In her speech, Lifton thanked her supporters, her volunteers, her husband and her boss, outgoing Assemblyman Martin A. Luster (D-125th) for his “support and guidance throughout this campaign and 14 years.”

Lifton, who was chief of staff for Luster, beat Democratic opponent Dan Lamb and Mike Lane in the September primary.

“It’s a tough job she’s taking,” Lamb said. “It’s a very dysfunctional body of government.”

Unofficial totals from the Board of Elections show Lifton with 18,540 votes to Sigler’s 12,806.

“I think it’s a tremendous victory for working families,” said Rob Hickey, Lifton supporter.

In a campaign where Sigler focused on job creation, LIfton emphasized jobs, health care and schools.

“[Sigler] had a canned message,” said Irene Stein, chairperson of the Tompkins County Democratic committee. “It isn’t just a matter of jobs.”

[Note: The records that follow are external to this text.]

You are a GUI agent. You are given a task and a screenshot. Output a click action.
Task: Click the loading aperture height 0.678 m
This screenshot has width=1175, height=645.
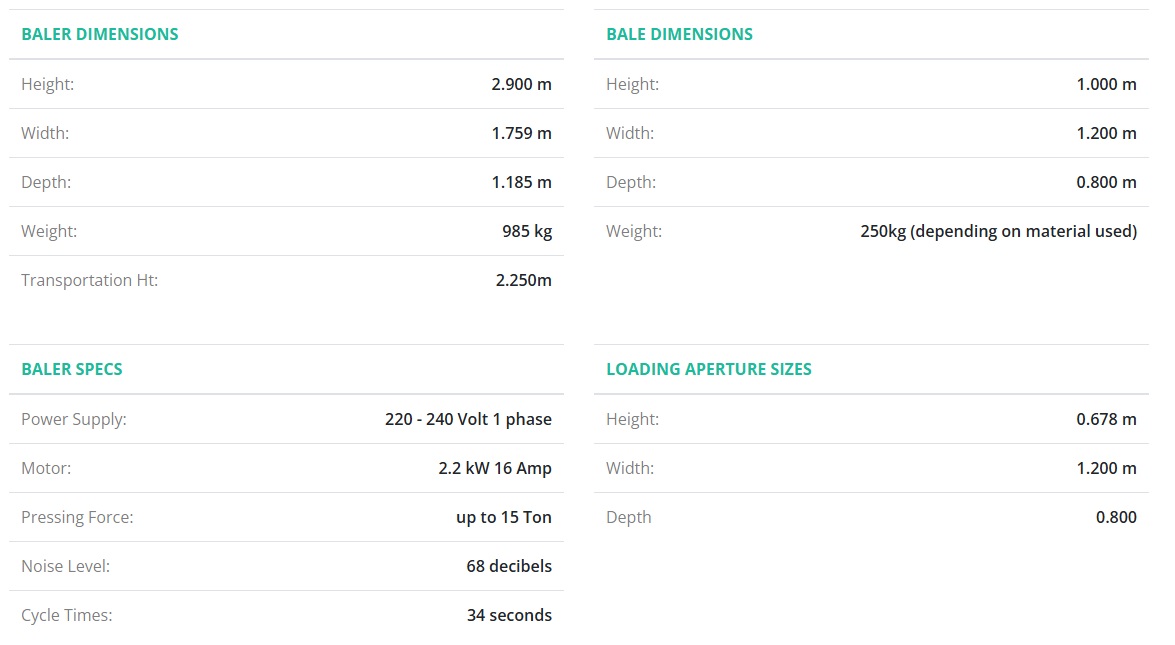[x=1106, y=419]
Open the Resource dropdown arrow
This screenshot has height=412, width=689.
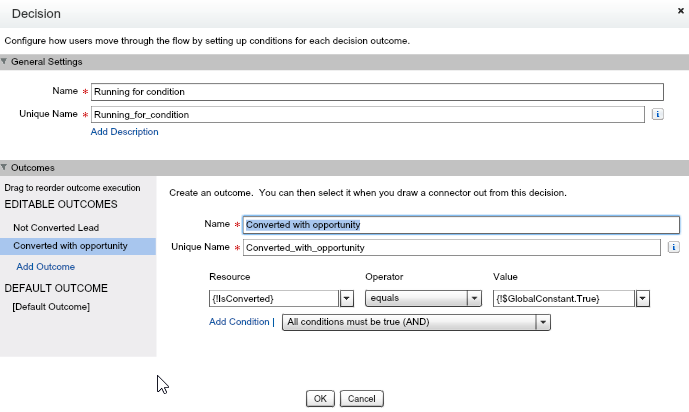click(x=347, y=298)
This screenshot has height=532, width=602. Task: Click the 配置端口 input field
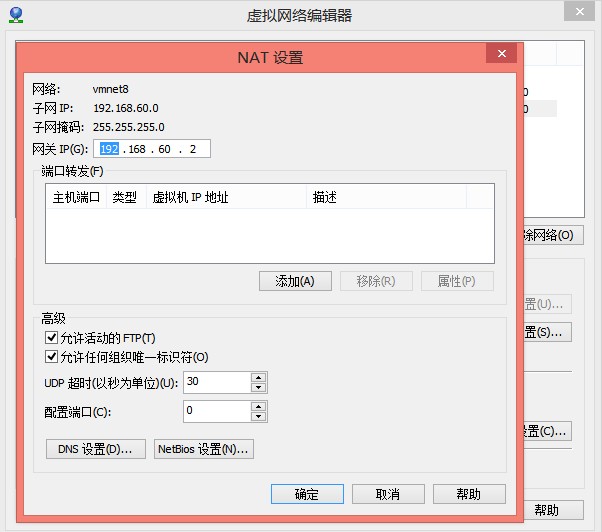(x=216, y=410)
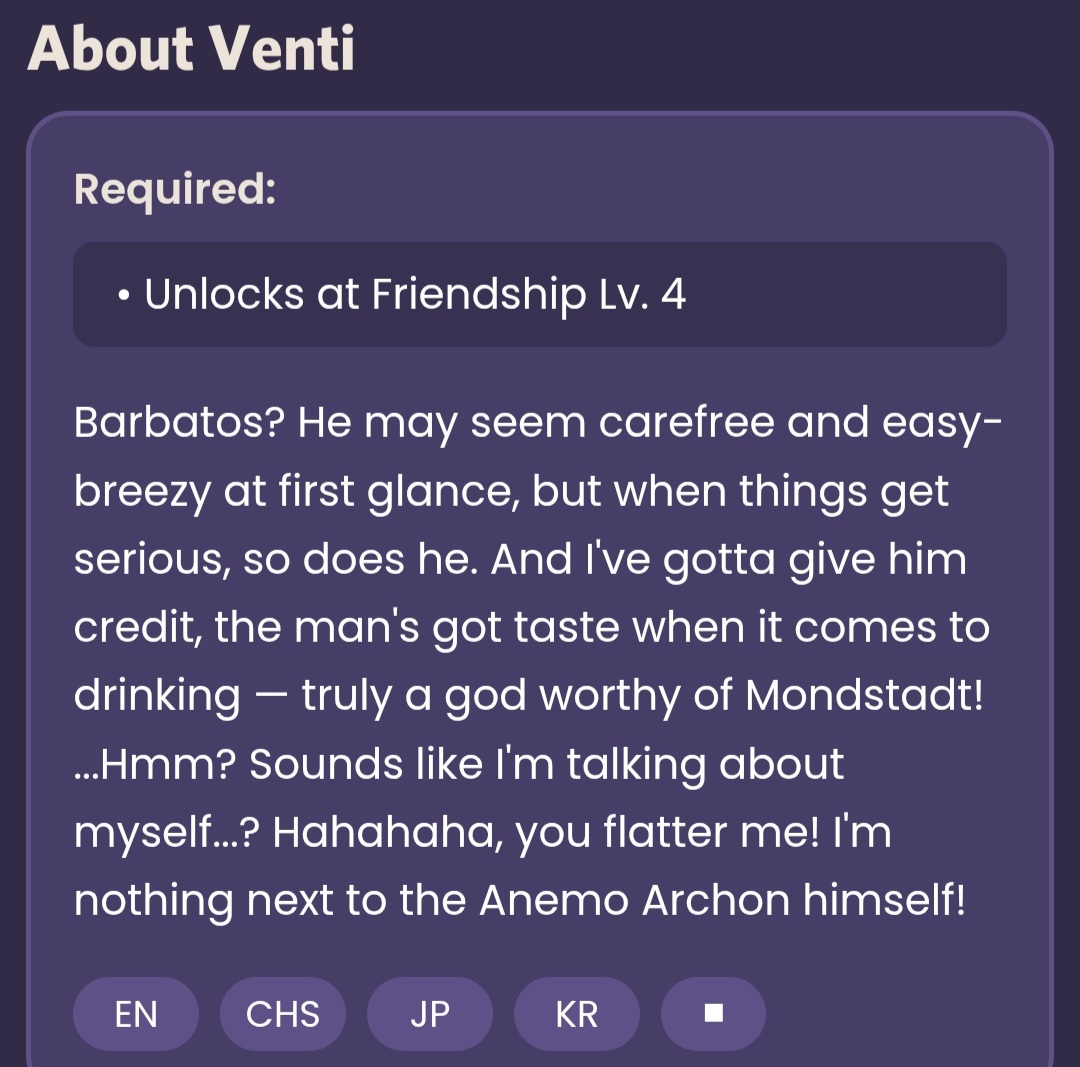Viewport: 1080px width, 1067px height.
Task: Play the KR voice-over
Action: click(x=577, y=1014)
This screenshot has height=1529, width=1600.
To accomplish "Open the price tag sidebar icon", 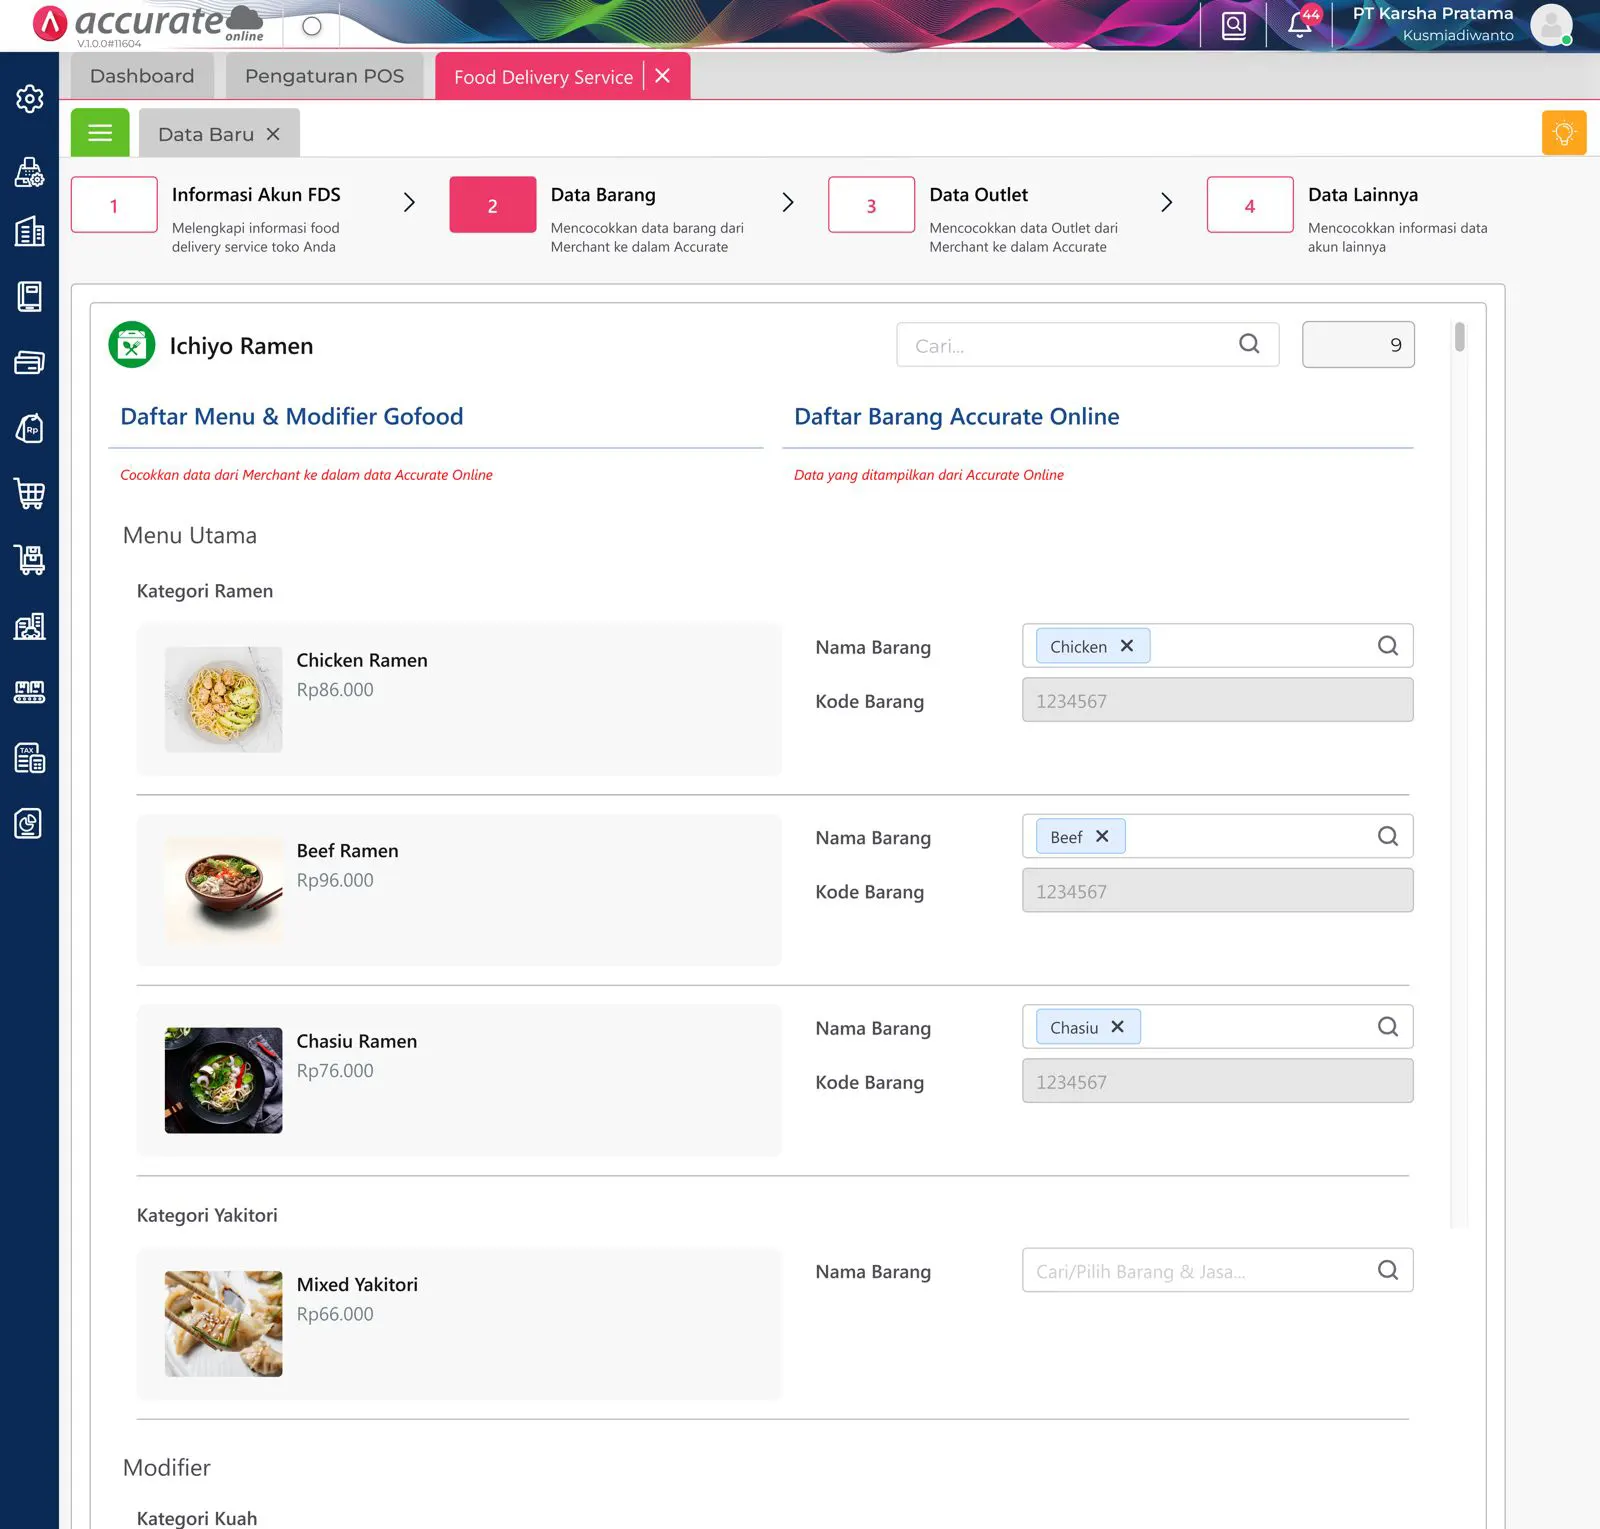I will 29,428.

Peter Meskill won re-election as Tompkins County Sheriff, beating Green Party candidate and activist, Pete Myers. Vote totals were unavailable.

Lifton won a seat that had been in Republican hands for 75 years before 1988, when Luster was first elected. Republicans this year had hoped to regain that seat.

“Mike has been going out there person-to-person speaking about the issues,” said Kristen Zatina, a sophomore with the Ithaca College Republicans and Sigler supporter.

Sigler could not be reached for comment.

Luster, 60, the chair of the Assembly committee on mental health, ran unopposed in 2000 and did not run for re-election this year. He currently teaches a course on New York State politics at Cornell, and said he will continue to teach but has not finalized other plans.

“There’s no way I’m going to walk away from politics after 42 years,” Luster said.

In student election districts, Lifton led Sigler 242 to 73 votes and turnout was up from 15 percent in 2000 to 25 percent yesterday, according to Cornell Democrats President Jamison Moore ’04.

“Students turned out a lot,” Moore said, adding that there were still a “huge number of affidavit ballots” yet to be counted.